(Beginning of Task data)
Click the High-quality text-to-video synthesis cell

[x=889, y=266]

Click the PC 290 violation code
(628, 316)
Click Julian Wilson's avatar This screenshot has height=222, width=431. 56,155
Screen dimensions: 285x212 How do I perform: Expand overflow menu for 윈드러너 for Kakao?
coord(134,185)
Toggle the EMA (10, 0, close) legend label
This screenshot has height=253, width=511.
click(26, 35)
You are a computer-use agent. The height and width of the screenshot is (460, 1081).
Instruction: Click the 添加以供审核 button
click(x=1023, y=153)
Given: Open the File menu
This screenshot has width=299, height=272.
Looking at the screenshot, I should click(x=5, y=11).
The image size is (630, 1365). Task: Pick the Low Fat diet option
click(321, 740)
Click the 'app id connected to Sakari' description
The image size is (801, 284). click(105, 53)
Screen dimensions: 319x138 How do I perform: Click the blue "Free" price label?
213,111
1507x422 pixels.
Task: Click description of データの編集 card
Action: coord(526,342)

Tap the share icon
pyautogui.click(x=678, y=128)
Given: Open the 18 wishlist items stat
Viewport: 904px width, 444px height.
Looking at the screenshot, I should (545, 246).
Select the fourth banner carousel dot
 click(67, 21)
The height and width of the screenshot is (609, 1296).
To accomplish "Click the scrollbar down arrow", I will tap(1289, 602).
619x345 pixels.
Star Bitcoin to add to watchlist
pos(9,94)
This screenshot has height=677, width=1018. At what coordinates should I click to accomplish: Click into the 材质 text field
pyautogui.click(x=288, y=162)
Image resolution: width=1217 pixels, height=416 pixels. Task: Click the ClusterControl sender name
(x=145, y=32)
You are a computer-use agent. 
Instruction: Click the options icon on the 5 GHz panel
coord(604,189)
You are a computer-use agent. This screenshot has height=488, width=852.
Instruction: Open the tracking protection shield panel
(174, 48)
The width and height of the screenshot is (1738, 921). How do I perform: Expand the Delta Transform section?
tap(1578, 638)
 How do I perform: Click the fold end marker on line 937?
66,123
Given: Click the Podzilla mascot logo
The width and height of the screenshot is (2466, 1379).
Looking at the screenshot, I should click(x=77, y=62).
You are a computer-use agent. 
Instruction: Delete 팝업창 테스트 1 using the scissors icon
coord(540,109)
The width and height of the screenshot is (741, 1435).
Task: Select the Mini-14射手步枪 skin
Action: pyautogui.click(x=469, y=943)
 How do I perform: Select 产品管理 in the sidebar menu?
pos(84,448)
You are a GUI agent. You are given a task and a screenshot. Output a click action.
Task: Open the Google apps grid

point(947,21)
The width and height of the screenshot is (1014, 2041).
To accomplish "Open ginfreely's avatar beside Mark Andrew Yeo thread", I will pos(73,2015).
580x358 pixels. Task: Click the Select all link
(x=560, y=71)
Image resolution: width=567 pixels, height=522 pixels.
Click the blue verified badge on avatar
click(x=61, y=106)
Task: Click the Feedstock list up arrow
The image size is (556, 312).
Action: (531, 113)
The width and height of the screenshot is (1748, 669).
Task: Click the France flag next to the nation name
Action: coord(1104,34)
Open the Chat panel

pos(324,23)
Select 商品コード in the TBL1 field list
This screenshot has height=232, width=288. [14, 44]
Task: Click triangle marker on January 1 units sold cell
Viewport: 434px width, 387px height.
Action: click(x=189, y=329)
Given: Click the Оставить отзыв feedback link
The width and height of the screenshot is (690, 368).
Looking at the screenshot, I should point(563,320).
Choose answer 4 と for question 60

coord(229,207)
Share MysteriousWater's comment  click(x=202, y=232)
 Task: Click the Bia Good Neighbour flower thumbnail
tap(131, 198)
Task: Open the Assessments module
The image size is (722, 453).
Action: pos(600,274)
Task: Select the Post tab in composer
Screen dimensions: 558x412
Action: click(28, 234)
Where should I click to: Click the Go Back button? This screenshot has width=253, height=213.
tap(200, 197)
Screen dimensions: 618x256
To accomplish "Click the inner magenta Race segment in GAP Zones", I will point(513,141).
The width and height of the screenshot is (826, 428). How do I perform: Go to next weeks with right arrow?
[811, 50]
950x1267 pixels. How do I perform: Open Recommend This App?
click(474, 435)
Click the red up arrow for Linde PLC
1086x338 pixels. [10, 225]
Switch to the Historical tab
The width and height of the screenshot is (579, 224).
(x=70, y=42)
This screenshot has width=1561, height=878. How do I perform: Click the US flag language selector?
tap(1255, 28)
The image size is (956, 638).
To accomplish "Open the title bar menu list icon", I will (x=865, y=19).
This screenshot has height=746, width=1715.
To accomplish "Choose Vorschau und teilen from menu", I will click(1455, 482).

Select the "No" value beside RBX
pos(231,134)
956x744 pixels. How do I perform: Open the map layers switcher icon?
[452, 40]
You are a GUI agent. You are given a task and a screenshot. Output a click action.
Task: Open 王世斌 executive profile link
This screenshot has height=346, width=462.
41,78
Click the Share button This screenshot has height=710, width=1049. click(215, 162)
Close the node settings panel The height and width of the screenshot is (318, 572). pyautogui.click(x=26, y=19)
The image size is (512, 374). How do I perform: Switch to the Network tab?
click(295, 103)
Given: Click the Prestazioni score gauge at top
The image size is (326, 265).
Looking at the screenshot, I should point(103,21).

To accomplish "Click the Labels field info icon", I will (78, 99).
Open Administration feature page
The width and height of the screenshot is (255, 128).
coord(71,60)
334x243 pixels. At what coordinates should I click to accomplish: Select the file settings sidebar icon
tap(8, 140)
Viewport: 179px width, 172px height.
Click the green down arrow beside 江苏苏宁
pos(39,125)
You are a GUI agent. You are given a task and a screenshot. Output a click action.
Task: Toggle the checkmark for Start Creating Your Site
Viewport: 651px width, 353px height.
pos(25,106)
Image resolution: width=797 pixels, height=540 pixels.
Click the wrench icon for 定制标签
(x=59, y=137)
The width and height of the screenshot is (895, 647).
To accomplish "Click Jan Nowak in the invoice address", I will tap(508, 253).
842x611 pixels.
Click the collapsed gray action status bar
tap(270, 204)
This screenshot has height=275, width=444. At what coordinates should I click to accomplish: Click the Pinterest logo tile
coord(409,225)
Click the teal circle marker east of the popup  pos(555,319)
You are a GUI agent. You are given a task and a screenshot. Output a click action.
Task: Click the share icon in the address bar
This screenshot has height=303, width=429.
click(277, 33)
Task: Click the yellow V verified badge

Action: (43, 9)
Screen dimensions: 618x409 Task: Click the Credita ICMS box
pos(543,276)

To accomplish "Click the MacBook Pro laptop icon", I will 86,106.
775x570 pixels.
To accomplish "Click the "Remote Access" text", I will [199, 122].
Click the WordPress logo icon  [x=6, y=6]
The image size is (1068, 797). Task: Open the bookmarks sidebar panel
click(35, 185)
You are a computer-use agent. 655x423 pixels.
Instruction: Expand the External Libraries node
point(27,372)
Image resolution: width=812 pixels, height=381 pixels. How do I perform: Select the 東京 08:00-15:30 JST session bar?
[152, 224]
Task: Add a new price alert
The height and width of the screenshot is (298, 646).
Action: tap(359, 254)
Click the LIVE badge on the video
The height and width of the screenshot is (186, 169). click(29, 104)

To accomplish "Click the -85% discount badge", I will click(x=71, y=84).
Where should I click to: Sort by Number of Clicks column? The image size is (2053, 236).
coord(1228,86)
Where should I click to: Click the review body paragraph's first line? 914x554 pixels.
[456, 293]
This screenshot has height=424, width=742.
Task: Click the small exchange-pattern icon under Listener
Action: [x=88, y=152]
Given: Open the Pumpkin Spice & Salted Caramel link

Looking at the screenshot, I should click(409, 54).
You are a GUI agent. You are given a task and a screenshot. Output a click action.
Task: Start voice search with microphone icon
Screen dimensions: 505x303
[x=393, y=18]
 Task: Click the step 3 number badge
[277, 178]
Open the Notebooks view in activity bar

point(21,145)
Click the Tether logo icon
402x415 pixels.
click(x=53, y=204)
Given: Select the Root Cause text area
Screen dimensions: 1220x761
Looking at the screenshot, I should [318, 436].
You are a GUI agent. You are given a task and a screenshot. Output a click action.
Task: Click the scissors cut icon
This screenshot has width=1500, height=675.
(End of Task data)
◆ **Work to complete**:
Look through the records and count each line that holds "address". Write only the total.

◆ **Exercise output**:
2